### Written task
Please print, word for word, the lines from the very first one below through the line that contains "click(223, 744)".

::::::::::

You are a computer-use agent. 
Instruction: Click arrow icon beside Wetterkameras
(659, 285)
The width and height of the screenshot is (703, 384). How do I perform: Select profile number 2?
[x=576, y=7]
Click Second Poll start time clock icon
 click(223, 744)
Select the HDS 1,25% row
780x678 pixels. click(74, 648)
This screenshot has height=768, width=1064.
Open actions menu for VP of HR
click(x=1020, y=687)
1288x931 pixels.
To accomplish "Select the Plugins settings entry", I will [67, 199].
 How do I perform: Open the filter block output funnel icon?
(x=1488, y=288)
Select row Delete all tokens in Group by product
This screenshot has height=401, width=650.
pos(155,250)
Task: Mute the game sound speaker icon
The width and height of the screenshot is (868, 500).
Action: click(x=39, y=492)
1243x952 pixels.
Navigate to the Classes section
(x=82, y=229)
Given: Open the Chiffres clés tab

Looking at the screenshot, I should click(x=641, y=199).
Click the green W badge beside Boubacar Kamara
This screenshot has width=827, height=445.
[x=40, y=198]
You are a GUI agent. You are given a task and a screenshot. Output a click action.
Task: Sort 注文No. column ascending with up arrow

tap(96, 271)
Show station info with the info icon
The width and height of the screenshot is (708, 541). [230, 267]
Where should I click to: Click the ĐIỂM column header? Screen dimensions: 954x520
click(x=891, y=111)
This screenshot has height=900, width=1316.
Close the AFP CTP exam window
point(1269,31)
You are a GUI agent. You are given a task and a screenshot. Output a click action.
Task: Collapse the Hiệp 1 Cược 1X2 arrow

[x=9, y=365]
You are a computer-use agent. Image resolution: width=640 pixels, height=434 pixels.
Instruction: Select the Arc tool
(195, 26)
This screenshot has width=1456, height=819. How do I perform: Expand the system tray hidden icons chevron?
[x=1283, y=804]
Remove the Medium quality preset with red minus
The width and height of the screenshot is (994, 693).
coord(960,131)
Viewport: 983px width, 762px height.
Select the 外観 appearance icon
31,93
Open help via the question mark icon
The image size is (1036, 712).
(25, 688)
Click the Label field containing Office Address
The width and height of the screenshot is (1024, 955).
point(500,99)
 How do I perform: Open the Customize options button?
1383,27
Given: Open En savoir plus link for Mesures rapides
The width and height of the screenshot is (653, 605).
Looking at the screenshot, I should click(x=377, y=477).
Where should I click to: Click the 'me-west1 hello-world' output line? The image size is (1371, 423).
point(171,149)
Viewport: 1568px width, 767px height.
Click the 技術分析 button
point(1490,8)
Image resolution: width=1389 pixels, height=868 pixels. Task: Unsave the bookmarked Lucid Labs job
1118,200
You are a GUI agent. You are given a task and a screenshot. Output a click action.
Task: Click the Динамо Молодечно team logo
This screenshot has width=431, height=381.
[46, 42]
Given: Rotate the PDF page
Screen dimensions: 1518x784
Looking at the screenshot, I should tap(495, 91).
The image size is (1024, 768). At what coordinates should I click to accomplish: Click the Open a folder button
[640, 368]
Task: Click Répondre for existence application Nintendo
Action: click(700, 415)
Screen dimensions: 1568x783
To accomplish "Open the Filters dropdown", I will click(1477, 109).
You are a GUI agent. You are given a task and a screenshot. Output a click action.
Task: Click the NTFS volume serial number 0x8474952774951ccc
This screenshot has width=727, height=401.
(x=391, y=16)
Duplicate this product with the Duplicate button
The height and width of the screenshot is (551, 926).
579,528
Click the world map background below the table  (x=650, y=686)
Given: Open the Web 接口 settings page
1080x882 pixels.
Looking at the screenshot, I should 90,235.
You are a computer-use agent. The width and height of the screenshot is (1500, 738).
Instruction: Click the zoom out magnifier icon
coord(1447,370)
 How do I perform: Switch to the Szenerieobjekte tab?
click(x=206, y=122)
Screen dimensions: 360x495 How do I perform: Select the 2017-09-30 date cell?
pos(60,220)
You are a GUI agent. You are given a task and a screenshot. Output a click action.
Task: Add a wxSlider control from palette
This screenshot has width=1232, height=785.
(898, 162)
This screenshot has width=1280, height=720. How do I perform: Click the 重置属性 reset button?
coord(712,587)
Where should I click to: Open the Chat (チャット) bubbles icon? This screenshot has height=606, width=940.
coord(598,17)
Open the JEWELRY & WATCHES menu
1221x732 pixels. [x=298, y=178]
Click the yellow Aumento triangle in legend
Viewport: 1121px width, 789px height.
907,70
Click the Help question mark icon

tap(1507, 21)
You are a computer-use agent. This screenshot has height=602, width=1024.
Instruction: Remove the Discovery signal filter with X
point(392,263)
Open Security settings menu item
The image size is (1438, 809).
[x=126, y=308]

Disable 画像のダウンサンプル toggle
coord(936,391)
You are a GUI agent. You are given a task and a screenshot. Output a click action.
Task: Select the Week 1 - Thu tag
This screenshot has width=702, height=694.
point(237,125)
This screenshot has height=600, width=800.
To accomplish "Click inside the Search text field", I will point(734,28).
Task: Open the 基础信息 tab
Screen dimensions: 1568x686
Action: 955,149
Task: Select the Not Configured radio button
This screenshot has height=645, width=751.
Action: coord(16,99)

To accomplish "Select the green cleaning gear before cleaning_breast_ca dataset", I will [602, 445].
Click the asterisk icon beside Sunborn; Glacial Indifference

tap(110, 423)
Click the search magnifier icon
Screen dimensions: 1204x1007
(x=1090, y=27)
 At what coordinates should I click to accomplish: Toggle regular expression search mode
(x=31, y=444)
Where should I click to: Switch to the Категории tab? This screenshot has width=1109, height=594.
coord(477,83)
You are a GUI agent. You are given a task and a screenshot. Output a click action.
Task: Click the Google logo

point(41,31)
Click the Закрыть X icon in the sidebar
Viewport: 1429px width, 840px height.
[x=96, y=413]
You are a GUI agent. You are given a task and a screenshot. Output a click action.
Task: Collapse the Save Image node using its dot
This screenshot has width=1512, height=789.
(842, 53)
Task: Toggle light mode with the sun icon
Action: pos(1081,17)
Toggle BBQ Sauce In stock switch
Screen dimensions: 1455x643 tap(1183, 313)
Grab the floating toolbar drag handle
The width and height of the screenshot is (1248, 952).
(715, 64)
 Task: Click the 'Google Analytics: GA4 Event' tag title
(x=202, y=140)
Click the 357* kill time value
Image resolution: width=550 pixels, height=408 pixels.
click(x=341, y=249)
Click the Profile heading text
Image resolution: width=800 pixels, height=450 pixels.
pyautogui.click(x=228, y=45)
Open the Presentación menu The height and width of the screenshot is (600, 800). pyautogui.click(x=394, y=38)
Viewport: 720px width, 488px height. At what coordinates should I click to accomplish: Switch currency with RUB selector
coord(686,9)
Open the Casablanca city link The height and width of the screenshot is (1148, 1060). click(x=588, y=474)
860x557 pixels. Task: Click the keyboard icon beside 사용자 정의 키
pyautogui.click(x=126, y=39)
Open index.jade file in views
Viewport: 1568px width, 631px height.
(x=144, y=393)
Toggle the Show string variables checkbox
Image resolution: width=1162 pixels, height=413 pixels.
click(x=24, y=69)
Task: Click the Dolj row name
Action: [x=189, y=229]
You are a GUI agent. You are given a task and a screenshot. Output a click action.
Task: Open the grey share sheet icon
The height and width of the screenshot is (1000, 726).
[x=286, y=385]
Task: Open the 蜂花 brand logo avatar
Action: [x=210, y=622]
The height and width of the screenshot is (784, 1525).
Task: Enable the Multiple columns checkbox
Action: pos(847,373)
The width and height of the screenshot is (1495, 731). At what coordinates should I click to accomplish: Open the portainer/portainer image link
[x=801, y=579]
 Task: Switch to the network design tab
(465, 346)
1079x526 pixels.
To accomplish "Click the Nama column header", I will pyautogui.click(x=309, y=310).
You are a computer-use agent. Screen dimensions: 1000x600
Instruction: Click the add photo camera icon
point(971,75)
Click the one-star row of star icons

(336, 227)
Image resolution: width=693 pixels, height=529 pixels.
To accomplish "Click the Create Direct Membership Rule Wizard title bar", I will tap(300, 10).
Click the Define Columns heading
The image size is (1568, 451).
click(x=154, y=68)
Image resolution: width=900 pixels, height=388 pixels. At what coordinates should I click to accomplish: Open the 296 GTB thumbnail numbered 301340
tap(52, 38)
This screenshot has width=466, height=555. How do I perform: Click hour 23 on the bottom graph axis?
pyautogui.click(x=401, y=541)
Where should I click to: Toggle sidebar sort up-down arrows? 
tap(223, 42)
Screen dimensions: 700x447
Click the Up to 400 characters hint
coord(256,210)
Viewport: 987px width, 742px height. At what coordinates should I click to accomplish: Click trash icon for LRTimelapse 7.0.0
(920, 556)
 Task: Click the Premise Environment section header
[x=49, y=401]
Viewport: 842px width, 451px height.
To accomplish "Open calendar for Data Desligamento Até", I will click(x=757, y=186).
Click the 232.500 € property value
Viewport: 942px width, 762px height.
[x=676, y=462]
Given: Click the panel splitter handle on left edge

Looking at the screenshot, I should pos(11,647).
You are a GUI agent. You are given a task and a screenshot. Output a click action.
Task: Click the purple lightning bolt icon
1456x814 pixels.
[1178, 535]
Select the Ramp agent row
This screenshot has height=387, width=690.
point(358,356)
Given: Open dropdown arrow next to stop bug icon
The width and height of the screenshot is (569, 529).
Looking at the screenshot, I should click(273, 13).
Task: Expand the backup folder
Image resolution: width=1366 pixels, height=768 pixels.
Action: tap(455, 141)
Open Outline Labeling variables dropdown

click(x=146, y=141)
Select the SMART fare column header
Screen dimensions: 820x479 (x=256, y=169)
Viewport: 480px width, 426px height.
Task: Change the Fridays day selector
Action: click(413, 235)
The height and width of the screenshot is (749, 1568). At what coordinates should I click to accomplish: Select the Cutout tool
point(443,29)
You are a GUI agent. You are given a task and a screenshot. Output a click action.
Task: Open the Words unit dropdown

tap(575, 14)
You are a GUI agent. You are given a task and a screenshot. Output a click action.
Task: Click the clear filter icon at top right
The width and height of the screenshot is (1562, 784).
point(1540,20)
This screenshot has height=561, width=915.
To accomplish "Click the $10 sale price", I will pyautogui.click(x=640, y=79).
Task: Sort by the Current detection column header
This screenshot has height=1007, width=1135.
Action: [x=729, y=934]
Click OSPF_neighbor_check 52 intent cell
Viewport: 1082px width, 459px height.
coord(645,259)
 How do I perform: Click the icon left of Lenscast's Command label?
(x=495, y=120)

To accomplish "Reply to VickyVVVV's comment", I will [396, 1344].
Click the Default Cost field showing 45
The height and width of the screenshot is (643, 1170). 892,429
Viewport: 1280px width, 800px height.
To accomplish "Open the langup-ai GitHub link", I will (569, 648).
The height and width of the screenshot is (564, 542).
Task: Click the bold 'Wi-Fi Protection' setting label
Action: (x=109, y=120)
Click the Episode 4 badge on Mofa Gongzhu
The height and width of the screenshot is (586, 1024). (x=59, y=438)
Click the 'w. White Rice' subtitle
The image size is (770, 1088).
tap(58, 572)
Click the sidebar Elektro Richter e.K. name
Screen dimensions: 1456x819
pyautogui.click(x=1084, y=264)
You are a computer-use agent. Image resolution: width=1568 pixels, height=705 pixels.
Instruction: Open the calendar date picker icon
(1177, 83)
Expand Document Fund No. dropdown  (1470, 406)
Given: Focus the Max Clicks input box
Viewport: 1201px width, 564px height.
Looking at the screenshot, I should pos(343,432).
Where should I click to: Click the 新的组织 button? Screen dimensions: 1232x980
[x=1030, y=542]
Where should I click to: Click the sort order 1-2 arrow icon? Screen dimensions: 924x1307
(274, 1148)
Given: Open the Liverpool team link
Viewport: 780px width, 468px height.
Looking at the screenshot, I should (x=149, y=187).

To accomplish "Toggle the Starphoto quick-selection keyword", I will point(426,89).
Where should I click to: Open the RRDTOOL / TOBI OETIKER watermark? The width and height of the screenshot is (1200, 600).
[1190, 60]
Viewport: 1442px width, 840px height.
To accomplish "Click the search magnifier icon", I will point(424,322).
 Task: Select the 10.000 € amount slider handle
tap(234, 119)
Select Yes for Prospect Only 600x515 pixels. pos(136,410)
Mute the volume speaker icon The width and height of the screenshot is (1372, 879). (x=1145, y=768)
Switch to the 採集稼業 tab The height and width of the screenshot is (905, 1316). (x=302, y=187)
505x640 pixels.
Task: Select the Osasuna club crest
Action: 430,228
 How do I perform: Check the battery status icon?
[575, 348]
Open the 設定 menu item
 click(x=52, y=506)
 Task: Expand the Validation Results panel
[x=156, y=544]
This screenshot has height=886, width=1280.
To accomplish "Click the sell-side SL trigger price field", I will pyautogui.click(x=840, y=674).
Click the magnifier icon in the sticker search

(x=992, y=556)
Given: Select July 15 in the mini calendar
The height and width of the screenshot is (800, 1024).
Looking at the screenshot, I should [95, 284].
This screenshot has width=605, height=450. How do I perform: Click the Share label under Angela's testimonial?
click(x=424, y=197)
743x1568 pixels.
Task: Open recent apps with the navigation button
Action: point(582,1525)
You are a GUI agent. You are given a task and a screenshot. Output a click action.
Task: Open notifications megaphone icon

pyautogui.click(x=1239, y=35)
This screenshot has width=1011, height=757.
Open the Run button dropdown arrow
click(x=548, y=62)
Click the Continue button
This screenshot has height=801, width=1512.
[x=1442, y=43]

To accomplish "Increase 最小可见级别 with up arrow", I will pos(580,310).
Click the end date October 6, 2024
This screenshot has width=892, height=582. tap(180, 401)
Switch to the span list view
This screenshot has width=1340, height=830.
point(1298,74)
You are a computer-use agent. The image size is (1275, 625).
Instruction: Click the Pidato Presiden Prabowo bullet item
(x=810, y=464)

::::::::::

### Answer to the problem
You are a computer-use agent. 
Instruction: Click arrow icon beside Wetterkameras
(659, 285)
The width and height of the screenshot is (703, 384). How do I perform: Select profile number 2?
[x=576, y=7]
Click Second Poll start time clock icon
 click(223, 744)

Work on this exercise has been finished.